Task instructions — Once the line containing "Select Profile1 from" is found in the data below, repeat it and every later line exactly, leaving the pictures out.

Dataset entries
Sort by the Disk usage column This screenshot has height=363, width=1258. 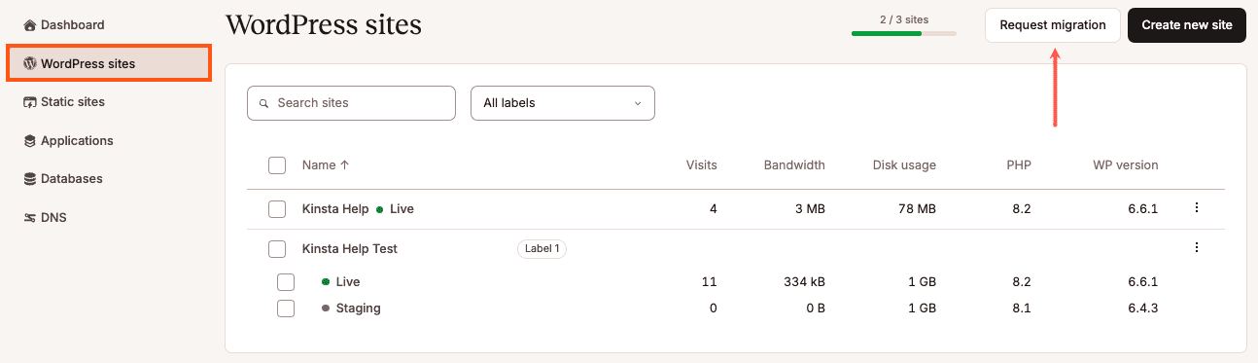(904, 165)
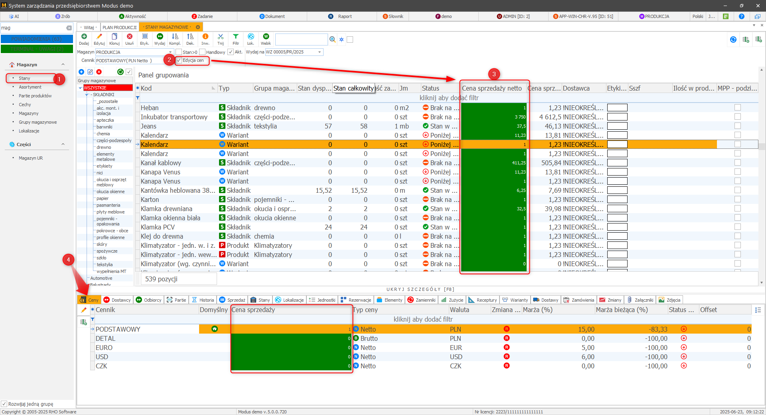This screenshot has height=415, width=766.
Task: Click the Inw. inventory toolbar icon
Action: 205,37

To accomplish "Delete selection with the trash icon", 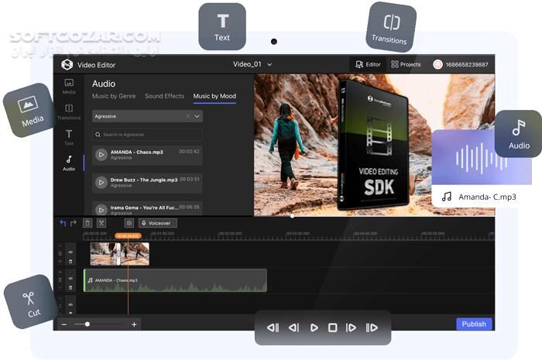I will (87, 223).
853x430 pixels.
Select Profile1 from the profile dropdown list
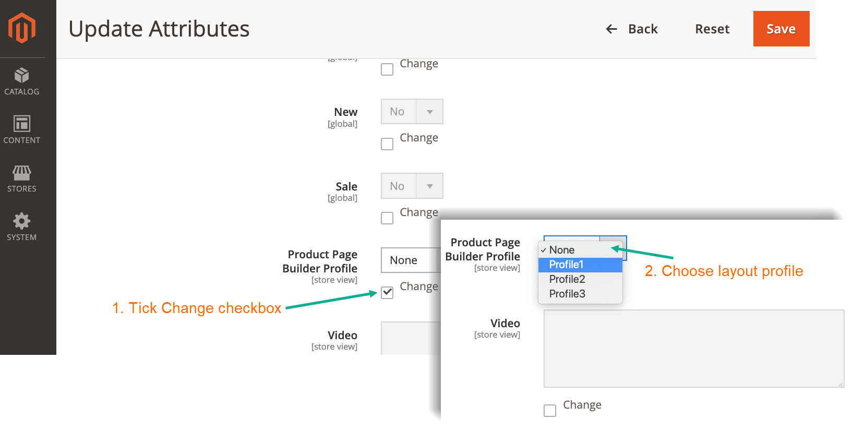click(x=567, y=265)

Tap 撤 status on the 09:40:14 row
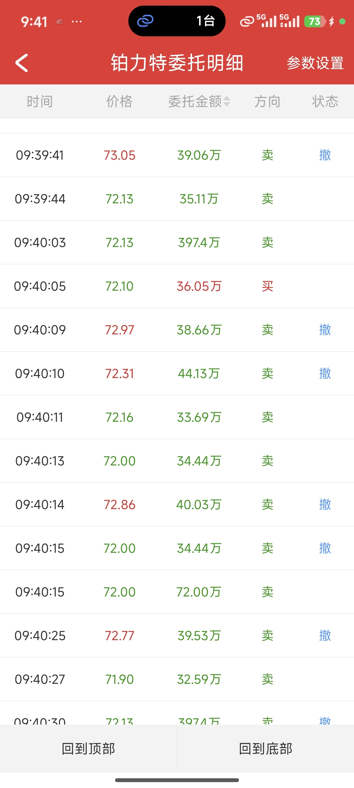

Solution to the problem —
Select Profile1 from the profile dropdown list
click(x=567, y=265)

Tap 撤 status on the 09:40:14 row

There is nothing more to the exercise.